## Exercise goal
Copy each entry below without any change.

^^^^^^^^

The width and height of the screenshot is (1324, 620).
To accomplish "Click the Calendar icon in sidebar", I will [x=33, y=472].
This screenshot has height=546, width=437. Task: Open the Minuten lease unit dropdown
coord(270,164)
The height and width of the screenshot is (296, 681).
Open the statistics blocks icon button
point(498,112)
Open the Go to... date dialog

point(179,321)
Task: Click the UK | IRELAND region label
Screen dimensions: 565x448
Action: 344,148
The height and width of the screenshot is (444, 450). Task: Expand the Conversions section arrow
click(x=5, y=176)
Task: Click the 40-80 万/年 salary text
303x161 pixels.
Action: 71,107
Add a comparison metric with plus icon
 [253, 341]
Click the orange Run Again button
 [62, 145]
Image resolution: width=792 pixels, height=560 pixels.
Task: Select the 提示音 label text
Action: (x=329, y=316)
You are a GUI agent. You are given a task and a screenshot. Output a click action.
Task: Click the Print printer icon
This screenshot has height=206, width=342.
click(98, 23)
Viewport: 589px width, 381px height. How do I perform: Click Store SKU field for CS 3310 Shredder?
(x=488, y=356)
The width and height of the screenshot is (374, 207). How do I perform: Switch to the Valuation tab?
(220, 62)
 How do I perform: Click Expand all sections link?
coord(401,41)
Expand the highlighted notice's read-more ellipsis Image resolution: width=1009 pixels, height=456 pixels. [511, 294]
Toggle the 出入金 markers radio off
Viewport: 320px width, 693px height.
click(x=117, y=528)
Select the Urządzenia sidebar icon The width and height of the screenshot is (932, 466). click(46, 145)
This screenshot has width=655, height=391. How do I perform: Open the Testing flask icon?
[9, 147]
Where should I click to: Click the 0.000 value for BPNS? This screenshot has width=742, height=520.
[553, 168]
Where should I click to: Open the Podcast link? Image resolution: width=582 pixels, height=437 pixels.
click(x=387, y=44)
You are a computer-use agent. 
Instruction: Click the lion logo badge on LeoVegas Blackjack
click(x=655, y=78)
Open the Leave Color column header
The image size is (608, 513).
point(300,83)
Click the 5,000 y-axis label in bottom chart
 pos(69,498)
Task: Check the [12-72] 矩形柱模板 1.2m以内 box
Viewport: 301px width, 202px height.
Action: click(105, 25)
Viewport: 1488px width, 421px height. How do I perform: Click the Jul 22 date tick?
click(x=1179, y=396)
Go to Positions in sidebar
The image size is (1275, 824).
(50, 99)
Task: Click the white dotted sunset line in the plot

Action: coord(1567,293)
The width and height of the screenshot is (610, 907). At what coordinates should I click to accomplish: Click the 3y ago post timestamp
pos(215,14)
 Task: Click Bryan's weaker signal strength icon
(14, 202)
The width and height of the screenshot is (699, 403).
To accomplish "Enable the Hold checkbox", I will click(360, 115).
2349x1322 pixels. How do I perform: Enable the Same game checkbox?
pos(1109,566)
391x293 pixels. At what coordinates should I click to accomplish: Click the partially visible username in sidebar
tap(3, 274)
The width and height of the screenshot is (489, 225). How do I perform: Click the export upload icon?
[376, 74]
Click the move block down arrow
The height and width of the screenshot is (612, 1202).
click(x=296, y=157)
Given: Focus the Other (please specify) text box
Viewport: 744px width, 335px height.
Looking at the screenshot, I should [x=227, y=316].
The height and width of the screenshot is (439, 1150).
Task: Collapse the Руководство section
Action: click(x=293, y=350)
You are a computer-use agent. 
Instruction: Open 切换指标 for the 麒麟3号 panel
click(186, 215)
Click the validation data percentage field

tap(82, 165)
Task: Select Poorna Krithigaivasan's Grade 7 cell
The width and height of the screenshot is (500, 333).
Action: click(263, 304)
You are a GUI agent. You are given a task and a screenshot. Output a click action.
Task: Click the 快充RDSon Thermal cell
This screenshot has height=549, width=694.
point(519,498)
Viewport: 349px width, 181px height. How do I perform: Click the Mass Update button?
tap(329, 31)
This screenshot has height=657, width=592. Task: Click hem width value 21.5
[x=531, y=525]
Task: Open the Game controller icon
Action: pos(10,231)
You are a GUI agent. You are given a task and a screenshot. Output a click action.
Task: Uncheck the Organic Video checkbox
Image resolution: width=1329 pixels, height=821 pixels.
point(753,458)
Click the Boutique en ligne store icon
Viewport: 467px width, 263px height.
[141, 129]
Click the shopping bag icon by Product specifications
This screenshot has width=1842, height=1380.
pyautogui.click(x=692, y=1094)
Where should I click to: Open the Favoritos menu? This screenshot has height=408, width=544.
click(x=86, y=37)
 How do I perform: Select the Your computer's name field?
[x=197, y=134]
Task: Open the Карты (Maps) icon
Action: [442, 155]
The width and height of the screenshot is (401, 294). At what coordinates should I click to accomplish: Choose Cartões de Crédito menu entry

^^^^^^^^

## Response
The width and height of the screenshot is (1324, 620).
To accomplish "Click the Calendar icon in sidebar", I will [x=33, y=472].
This screenshot has height=546, width=437. Task: Open the Minuten lease unit dropdown
coord(270,164)
The height and width of the screenshot is (296, 681).
Open the statistics blocks icon button
point(498,112)
Open the Go to... date dialog

point(179,321)
Task: Click the UK | IRELAND region label
Screen dimensions: 565x448
Action: 344,148
The height and width of the screenshot is (444, 450). Task: Expand the Conversions section arrow
click(x=5, y=176)
Task: Click the 40-80 万/年 salary text
303x161 pixels.
Action: 71,107
Add a comparison metric with plus icon
 [253, 341]
Click the orange Run Again button
 [62, 145]
Image resolution: width=792 pixels, height=560 pixels.
Task: Select the 提示音 label text
Action: (x=329, y=316)
You are a GUI agent. You are given a task and a screenshot. Output a click action.
Task: Click the Print printer icon
This screenshot has height=206, width=342.
click(98, 23)
Viewport: 589px width, 381px height. How do I perform: Click Store SKU field for CS 3310 Shredder?
(x=488, y=356)
The width and height of the screenshot is (374, 207). How do I perform: Switch to the Valuation tab?
(220, 62)
 How do I perform: Click Expand all sections link?
coord(401,41)
Expand the highlighted notice's read-more ellipsis Image resolution: width=1009 pixels, height=456 pixels. [511, 294]
Toggle the 出入金 markers radio off
Viewport: 320px width, 693px height.
click(x=117, y=528)
Select the Urządzenia sidebar icon The width and height of the screenshot is (932, 466). click(46, 145)
This screenshot has width=655, height=391. How do I perform: Open the Testing flask icon?
[9, 147]
Where should I click to: Click the 0.000 value for BPNS? This screenshot has width=742, height=520.
[553, 168]
Where should I click to: Open the Podcast link? Image resolution: width=582 pixels, height=437 pixels.
click(x=387, y=44)
You are a computer-use agent. 
Instruction: Click the lion logo badge on LeoVegas Blackjack
click(x=655, y=78)
Open the Leave Color column header
The image size is (608, 513).
point(300,83)
Click the 5,000 y-axis label in bottom chart
 pos(69,498)
Task: Check the [12-72] 矩形柱模板 1.2m以内 box
Viewport: 301px width, 202px height.
Action: click(105, 25)
Viewport: 1488px width, 421px height. How do I perform: Click the Jul 22 date tick?
click(x=1179, y=396)
Go to Positions in sidebar
The image size is (1275, 824).
(50, 99)
Task: Click the white dotted sunset line in the plot

Action: coord(1567,293)
The width and height of the screenshot is (610, 907). At what coordinates should I click to accomplish: Click the 3y ago post timestamp
pos(215,14)
 Task: Click Bryan's weaker signal strength icon
(14, 202)
The width and height of the screenshot is (699, 403).
To accomplish "Enable the Hold checkbox", I will click(360, 115).
2349x1322 pixels. How do I perform: Enable the Same game checkbox?
pos(1109,566)
391x293 pixels. At what coordinates should I click to accomplish: Click the partially visible username in sidebar
tap(3, 274)
The width and height of the screenshot is (489, 225). How do I perform: Click the export upload icon?
[376, 74]
Click the move block down arrow
The height and width of the screenshot is (612, 1202).
click(x=296, y=157)
Given: Focus the Other (please specify) text box
Viewport: 744px width, 335px height.
Looking at the screenshot, I should [x=227, y=316].
The height and width of the screenshot is (439, 1150).
Task: Collapse the Руководство section
Action: click(x=293, y=350)
You are a computer-use agent. 
Instruction: Open 切换指标 for the 麒麟3号 panel
click(186, 215)
Click the validation data percentage field

tap(82, 165)
Task: Select Poorna Krithigaivasan's Grade 7 cell
The width and height of the screenshot is (500, 333).
Action: click(263, 304)
You are a GUI agent. You are given a task and a screenshot. Output a click action.
Task: Click the 快充RDSon Thermal cell
This screenshot has height=549, width=694.
point(519,498)
Viewport: 349px width, 181px height. How do I perform: Click the Mass Update button?
tap(329, 31)
This screenshot has height=657, width=592. Task: Click hem width value 21.5
[x=531, y=525]
Task: Open the Game controller icon
Action: pos(10,231)
You are a GUI agent. You are given a task and a screenshot. Output a click action.
Task: Uncheck the Organic Video checkbox
Image resolution: width=1329 pixels, height=821 pixels.
point(753,458)
Click the Boutique en ligne store icon
Viewport: 467px width, 263px height.
[141, 129]
Click the shopping bag icon by Product specifications
This screenshot has width=1842, height=1380.
pyautogui.click(x=692, y=1094)
Where should I click to: Open the Favoritos menu? This screenshot has height=408, width=544.
click(x=86, y=37)
 How do I perform: Select the Your computer's name field?
[x=197, y=134]
Task: Open the Карты (Maps) icon
Action: [442, 155]
The width and height of the screenshot is (401, 294). At what coordinates should I click to accomplish: Choose Cartões de Crédito menu entry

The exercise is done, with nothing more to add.